Abstract:Automatic and accurate classification of items enables numerous downstream applications in many domains. These applications can range from faceted browsing of items to product recommendations and big data analytics. In the online recruitment domain, we refer to classifying job ads to pre-defined or custom occupation categories as job title classification. A large-scale job title classification system can power various downstream applications such as semantic search, job recommendations and labor market analytics. In this paper, we discuss experiments conducted to improve our in-house job title classification system.

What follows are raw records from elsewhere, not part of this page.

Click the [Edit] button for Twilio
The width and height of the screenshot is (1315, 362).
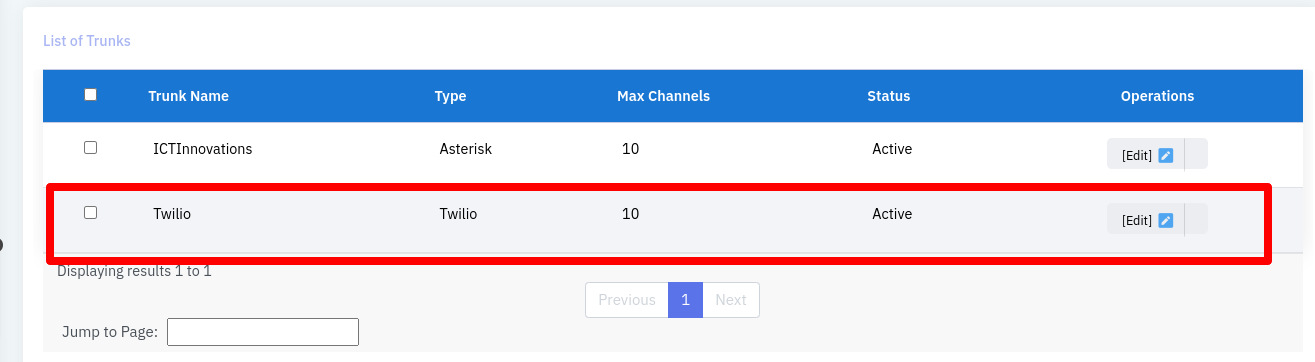[1146, 219]
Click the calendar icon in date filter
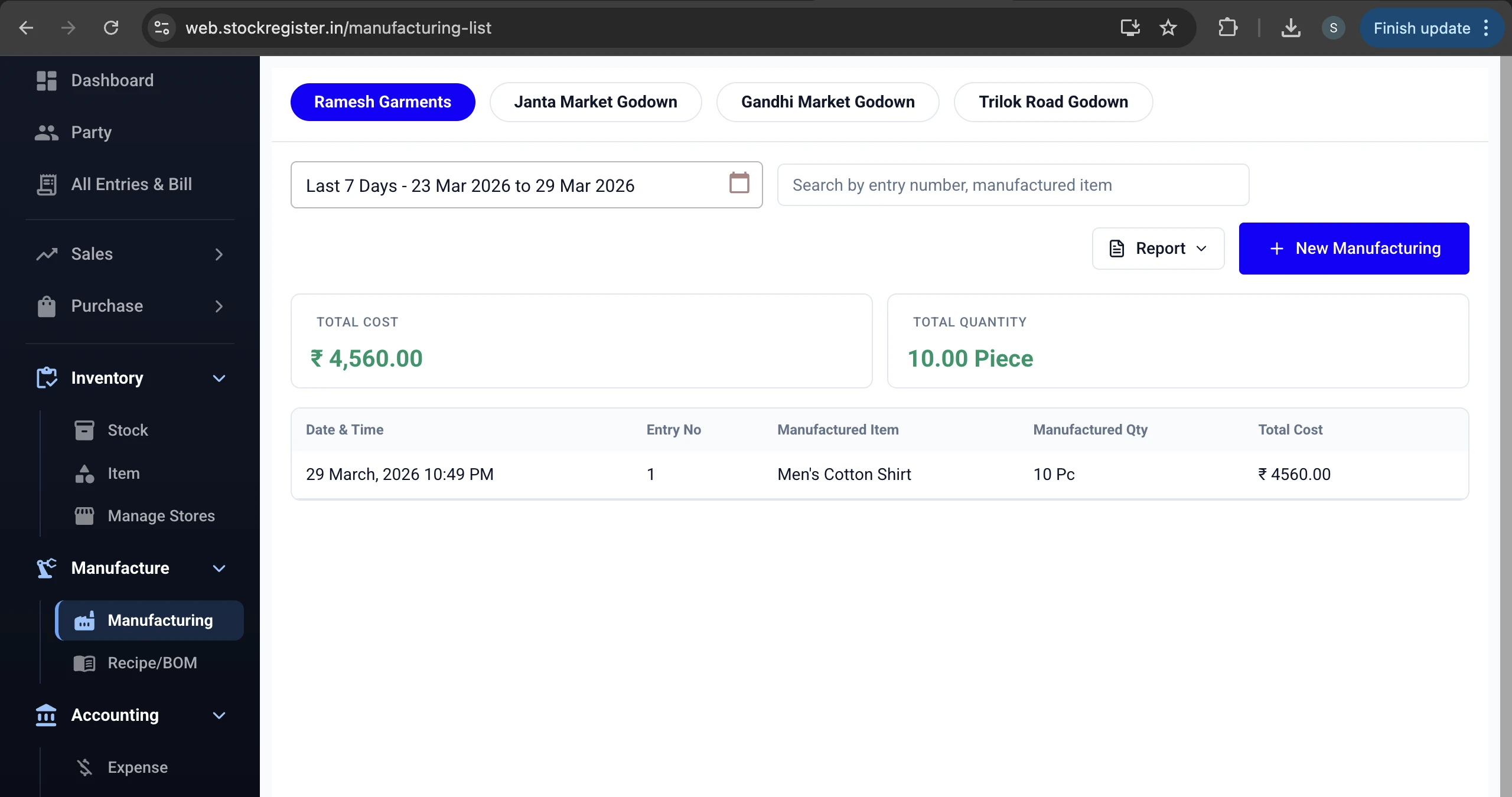Image resolution: width=1512 pixels, height=797 pixels. [x=738, y=184]
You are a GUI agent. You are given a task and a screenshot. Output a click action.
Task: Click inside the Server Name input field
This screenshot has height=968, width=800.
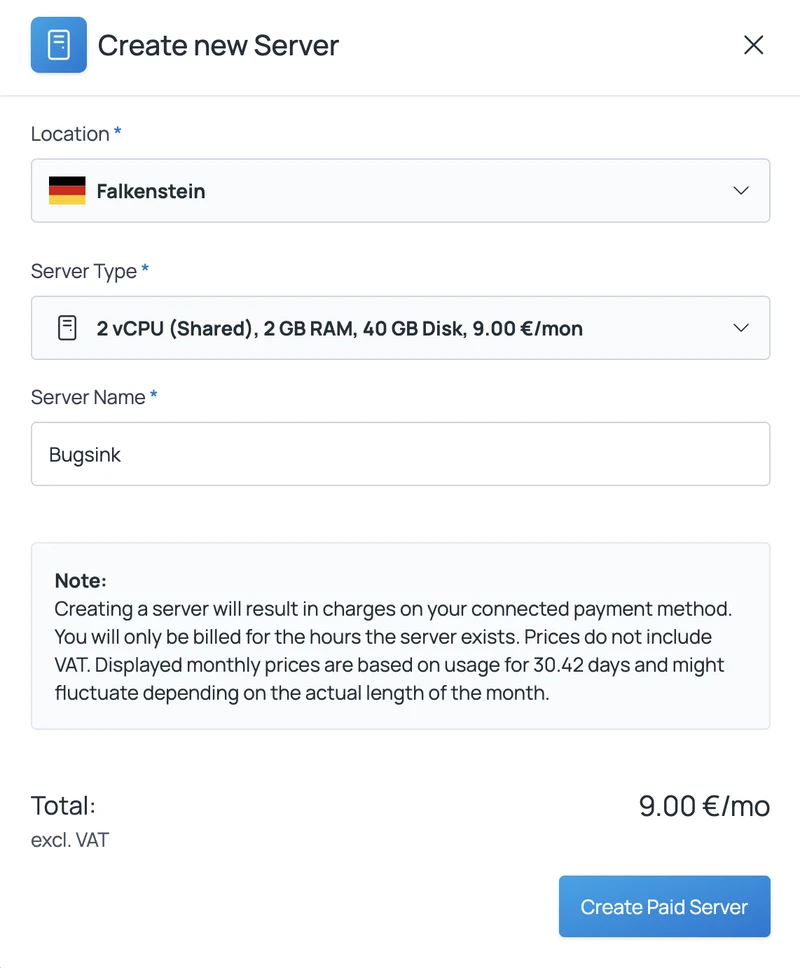pos(400,453)
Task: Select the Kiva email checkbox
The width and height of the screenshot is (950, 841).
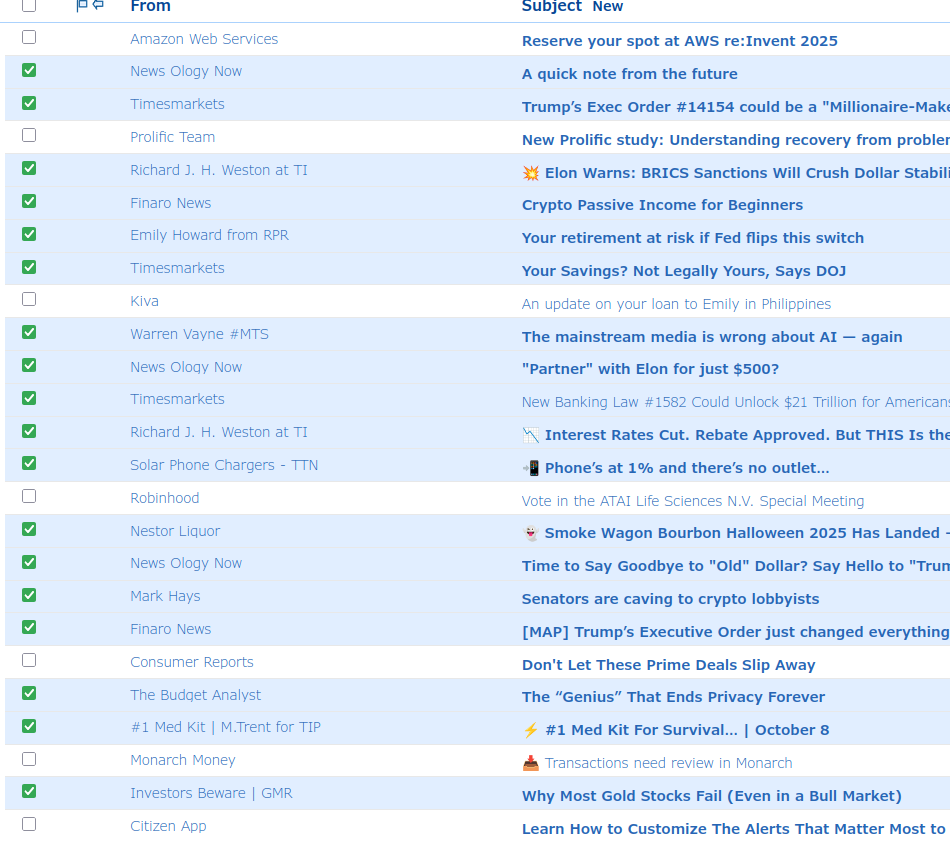Action: pyautogui.click(x=29, y=299)
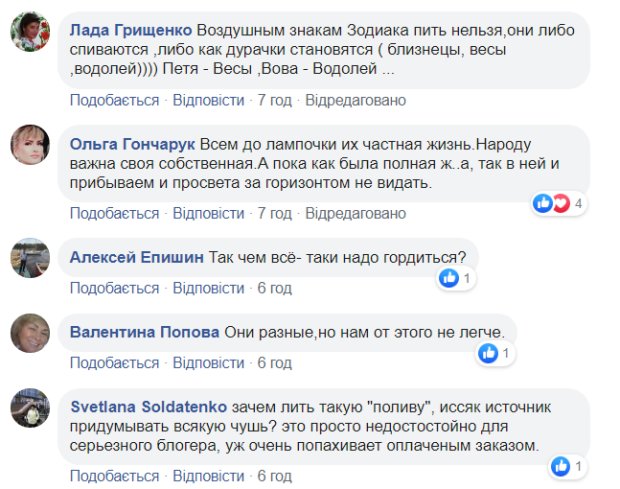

The classification component of the system is composed of a two-stage coarse and fine level classifier cascade that classifies input text such as job title and/or job ads to one of the thousands of job titles in our taxonomy. To improve classification accuracy and effectiveness, we experiment with various semantic representation strategies such as average W2V vectors and document similarity measures such as Word Movers Distance (WMD). Our initial results show an overall improvement in accuracy of Carotene[1].
Abstract:Document classification for text, images and other applicable entities has long been a focus of research in academia and also finds application in many industrial settings. Amidst a plethora of approaches to solve such problems, machine-learning techniques have found success in a variety of scenarios. In this paper we discuss the design of a machine learning-based semi-supervised job title classification system for the online job recruitment domain currently in production at CareerBuilder.com and propose enhancements to it. The system leverages a varied collection of classification as well clustering algorithms. These algorithms are encompassed in an architecture that facilitates leveraging existing off-the-shelf machine learning tools and techniques while keeping into consideration the challenges of constructing a scalable classification system for a large taxonomy of categories. As a continuously evolving system that is still under development we first discuss the existing semi-supervised classification system which is composed of both clustering and classification components in a proximity-based classifier setup and results of which are already used across numerous products at CareerBuilder. We then elucidate our long-term goals for job title classification and propose enhancements to the existing system in the form of a two-stage coarse and fine level classifier augmentation to construct a cascade of hierarchical vertical classifiers. Preliminary results are presented using experimental evaluation on real world industrial data.